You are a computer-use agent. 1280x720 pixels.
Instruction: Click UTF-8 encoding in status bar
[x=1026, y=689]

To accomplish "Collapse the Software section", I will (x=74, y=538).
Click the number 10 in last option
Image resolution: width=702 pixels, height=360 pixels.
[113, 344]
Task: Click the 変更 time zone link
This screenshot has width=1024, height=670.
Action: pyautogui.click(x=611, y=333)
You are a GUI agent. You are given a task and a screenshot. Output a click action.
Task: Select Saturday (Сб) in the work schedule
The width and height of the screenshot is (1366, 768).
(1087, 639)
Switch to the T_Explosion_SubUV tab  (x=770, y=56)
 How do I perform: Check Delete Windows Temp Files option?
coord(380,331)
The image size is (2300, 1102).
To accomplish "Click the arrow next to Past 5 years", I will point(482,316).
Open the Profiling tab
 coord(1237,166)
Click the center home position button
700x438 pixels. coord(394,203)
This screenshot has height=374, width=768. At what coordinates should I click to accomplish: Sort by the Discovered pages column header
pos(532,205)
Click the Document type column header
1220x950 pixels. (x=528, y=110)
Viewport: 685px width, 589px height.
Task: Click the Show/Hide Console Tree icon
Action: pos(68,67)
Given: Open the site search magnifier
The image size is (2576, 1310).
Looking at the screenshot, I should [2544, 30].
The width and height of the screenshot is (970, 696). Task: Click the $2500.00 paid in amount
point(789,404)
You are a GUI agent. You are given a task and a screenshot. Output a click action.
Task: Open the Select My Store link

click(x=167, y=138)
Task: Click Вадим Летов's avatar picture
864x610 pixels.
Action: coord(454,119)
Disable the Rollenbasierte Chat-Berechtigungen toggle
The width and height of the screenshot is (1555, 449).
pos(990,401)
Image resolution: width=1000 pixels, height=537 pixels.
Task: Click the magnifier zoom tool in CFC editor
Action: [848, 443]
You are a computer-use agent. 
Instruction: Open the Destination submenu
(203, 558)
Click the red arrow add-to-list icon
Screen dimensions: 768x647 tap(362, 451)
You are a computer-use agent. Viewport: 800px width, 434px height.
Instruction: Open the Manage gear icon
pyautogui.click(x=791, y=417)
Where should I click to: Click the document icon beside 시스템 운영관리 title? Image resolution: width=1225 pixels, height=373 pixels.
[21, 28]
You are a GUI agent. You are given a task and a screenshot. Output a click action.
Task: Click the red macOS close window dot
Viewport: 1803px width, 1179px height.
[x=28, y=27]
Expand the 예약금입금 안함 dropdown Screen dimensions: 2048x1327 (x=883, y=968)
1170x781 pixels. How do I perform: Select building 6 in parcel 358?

☆ ☆ ☆ ☆ ☆ ☆ ☆

TASK STATEMENT:
Which lines in the records above contain the string "arrow" with the same capitalization? Copy out each of those lines in full.

EXERCISE OUTPUT:
To accomplish "Click the arrow next to Past 5 years", I will point(482,316).
Click the red arrow add-to-list icon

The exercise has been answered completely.